What you have to do: Count the lines below that contain the word "agent", and give only that number.

Dataset entries:
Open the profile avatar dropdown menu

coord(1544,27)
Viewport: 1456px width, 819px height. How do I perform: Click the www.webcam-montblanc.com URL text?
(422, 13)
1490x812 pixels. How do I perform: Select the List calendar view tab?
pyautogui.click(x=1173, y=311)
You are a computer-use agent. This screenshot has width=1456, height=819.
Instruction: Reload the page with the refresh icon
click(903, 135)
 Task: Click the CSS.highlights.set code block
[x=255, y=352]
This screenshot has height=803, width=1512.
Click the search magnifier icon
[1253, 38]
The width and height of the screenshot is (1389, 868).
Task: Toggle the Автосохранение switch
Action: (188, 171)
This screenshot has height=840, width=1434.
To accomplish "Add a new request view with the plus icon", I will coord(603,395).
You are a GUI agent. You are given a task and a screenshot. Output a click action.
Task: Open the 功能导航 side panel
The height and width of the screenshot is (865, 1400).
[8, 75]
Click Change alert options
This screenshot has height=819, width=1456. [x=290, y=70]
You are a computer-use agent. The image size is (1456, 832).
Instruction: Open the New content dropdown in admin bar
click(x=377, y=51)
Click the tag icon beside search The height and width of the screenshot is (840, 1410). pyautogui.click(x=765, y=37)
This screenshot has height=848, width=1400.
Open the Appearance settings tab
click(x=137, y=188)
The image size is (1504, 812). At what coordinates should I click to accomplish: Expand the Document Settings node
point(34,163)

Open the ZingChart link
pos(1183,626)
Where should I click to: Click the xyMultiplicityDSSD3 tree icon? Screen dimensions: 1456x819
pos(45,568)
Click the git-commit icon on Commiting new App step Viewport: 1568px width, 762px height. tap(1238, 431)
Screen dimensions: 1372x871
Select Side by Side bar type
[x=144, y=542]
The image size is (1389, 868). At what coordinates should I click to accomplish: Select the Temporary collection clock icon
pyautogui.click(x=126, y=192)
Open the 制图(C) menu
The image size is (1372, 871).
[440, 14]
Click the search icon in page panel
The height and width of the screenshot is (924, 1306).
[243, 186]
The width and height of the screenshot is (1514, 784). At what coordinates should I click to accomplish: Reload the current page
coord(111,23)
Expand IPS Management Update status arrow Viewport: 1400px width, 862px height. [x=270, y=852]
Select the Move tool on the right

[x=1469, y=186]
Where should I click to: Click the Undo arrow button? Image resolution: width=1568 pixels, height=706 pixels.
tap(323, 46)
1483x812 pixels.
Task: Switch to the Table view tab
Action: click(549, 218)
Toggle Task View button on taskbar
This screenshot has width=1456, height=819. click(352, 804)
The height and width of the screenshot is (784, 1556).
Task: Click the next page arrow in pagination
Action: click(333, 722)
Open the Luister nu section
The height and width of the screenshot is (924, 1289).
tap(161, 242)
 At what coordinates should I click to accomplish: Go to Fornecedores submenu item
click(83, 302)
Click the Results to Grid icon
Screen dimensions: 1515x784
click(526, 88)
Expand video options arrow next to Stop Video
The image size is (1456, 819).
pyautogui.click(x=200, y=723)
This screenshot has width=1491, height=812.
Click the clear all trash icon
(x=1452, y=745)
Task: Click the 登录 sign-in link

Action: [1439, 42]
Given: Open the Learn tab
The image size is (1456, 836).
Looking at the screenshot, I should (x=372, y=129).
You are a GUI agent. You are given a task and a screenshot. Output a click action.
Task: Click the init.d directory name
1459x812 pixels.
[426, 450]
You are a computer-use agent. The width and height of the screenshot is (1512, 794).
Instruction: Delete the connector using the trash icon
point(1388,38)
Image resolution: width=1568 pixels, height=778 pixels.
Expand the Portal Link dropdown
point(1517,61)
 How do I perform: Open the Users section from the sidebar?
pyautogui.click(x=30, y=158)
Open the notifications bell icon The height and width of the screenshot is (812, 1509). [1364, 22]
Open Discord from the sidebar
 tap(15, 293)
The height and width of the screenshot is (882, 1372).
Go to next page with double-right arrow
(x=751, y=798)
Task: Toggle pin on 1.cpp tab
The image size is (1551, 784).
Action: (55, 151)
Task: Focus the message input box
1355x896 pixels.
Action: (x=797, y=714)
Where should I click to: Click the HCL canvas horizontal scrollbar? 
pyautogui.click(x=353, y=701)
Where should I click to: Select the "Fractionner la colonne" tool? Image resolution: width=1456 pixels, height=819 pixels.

Response to the exercise: 5